= Angel City Chorale =

Los Angeles choir

Angel City Chorale (ACC) is a Los Angeles choir conducted by founder and artistic director Sue Fink.

The group consists of 160 singers. They perform a selection of musical material including classical, jazz, folk music, gospel, and pop. They perform twice seasonally, spring and winter, at both the historic Wilshire United Methodist Church and Immanuel Presbyterian Church. In addition to scheduled performances, Angel City Chorale has performed at venues throughout Los Angeles, including the Walt Disney Concert Hall, the Dolby Theatre, the Microsoft Theater, Staples Center, and the Shrine Auditorium. Angel City Chorale is a 501(c)(3) California nonprofit public benefit corporation.

==Notable performances==
In addition to an annual concert series, the choir has performed with the Young Musicians Foundation Orchestra. ACC was the only choir to sing at the 2000 Democratic National Convention, performing with artists including Luther Vandross, Stevie Wonder, and Mary Chapin Carpenter.

Other notable performances include singing with Natasha Bedingfield and being selected by internationally acclaimed music director and record producer Frank McNamara to appear in an hour-long PBS special, The American Tenors, taped at the Kodak Theatre in Hollywood in 2002.

In 2003, Angel City Chorale was one of the first choral groups to perform at the Walt Disney Concert Hall for a holiday production of A Merry Mancini Christmas, singing Henry Mancini's arrangements of holiday favorites along with soloists Michael Bublé, Monica Mancini, and Dianne Reeves, accompanied by the 77-member Henry Mancini Institute Alumni Orchestra, conducted by Patrick Williams.

In December 2005, members of the chorale performed on the Hollywood Tree Lighting Celebration at the Grove, which aired on CBS.

In June 2013, ACC performed the West Coast debut performance of Grammy Award-winning composer Christopher Tin's classical/world music composition Calling All Dawns during the group's annual spring concert.

In February 2014, Angel City Chorale recorded seven movements of Tin's album The Drop That Contained the Sea, another classical/world music fusion piece in multiple languages. The album debuted at #1 on Billboard's Traditional Classical Albums chart. In April 2014, the group also performed the world-premiere of the album at Carnegie Hall.

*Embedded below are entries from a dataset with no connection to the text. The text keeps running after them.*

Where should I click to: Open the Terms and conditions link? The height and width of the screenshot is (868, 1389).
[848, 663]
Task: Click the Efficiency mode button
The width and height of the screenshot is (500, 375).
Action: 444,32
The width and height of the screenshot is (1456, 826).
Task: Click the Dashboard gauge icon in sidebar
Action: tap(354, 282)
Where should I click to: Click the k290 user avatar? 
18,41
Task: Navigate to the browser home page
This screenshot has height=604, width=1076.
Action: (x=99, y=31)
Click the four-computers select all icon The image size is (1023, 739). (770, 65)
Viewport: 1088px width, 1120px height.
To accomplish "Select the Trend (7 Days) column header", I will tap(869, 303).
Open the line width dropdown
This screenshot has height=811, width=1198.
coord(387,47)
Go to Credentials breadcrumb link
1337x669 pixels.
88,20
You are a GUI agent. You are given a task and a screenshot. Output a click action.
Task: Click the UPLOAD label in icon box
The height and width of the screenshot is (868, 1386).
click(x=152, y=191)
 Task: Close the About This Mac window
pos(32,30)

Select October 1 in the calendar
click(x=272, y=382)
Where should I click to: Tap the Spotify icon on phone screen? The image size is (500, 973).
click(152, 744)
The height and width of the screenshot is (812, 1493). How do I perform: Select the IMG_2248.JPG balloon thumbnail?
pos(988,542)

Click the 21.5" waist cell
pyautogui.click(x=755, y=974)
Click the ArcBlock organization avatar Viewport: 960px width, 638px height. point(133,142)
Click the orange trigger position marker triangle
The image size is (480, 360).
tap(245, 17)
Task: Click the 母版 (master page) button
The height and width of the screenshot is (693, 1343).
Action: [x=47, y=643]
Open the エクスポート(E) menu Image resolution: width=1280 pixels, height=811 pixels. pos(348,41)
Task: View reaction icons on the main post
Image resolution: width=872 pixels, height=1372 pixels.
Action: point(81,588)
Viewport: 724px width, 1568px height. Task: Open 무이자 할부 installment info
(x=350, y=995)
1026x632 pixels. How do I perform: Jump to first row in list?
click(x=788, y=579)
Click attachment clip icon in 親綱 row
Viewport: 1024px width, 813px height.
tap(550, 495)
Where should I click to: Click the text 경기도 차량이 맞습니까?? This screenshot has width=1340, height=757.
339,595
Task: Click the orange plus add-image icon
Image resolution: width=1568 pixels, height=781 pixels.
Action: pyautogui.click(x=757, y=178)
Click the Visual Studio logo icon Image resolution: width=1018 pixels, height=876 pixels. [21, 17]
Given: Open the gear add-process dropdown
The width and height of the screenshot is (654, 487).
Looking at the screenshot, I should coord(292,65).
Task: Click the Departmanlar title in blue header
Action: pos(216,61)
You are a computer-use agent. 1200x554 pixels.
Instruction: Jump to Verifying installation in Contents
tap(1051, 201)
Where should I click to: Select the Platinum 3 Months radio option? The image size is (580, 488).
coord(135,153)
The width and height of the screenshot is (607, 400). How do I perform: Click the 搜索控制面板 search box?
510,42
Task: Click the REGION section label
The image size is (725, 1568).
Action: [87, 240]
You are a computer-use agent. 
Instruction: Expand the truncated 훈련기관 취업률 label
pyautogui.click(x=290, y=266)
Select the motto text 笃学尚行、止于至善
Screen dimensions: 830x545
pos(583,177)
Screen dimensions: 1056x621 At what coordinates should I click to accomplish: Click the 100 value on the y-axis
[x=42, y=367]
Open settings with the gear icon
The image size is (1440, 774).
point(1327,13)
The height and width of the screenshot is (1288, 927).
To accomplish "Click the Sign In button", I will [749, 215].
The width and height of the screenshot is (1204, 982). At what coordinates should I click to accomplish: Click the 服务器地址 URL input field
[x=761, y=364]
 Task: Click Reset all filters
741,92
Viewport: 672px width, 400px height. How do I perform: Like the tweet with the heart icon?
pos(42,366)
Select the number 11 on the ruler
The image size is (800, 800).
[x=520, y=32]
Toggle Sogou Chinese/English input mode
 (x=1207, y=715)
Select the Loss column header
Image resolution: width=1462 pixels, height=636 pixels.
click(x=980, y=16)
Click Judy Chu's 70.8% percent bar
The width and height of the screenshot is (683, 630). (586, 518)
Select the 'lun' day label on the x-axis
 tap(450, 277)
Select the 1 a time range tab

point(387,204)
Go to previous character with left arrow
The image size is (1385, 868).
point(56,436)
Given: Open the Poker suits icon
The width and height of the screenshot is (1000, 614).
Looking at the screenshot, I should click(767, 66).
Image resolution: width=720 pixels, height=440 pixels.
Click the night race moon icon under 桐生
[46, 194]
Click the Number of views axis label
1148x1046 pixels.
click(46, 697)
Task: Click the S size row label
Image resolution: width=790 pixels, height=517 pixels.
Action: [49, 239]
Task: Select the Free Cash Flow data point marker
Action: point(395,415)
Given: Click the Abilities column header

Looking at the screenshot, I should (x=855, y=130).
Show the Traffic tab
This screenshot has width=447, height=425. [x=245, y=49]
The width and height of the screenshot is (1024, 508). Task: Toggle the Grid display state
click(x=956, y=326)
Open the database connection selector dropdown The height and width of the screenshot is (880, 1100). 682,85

The group's 2013 performance of Toto's "Africa" became a viral hit, surpassing 17 million views on YouTube. The musical arrangement for this performance was created by the South African Kearsney College Choir and was also inspired by Perpetuum Jazzile from Slovenia.

In July 2016, Angel City Chorale embarked on a three-city tour of the United Kingdom, performing a program of Copland, their viral cover of "Africa", and selections from Christopher Tin's Calling All Dawns and The Drop That Contained the Sea, culminating in a concert with the Royal Philharmonic Orchestra and a recording session at Abbey Road Studios, where they recorded the vocals for Christopher Tin's theme to video game Civilization VI, entitled "Sogno di Volare".

In 2019 the Angel City Chorale were featured on Slipknot's lead single "Unsainted" for the album We Are Not Your Kind.

==America's Got Talent==
In 2018, Angel City Chorale competed in the 13th season of America's Got Talent on NBC. Their first performance aired on July 10, 2018 with their performance of Toto's Africa, after which the group advanced to the next round, the Judge's Cuts. In the Judge's Cut show which aired on Jul 24, 2018, the group performed Christopher Tin's "Baba Yetu", and received the Golden Buzzer from guest judge Olivia Munn. For their first live performance on AGT which aired on August 15, 2018, they performed “This is Me” from The Greatest Showman which landed the group in the Dunkin Save. After receiving the majority of viewer votes from the Dunkin Save, they advanced to the Semifinal round. On September 11, for the Semifinals, they performed The Rising by Bruce Springsteen in honor of the heroes from 9/11, but were subsequently eliminated the next night.

==Discography==
- Why Walk When You Can Fly (1999)
- Gift of the Angels (2001)
- A Chanukah Celebration (2004)
- The Road Home (2008)
- One World (2018)

==Tour of Hope==
Angel City Chorale's mission is "building community one song at a time," which is embodied every December by the group's annual Tour of Hope program, when the singers perform concerts for the homeless, the elderly, and others whom the group hopes would benefit from an infusion of holiday spirit. Over the past 15 years, ACC has sung for more than 30 service organizations around the city, donating not only the gift of music, but also food, personal items, clothing, and medical supplies.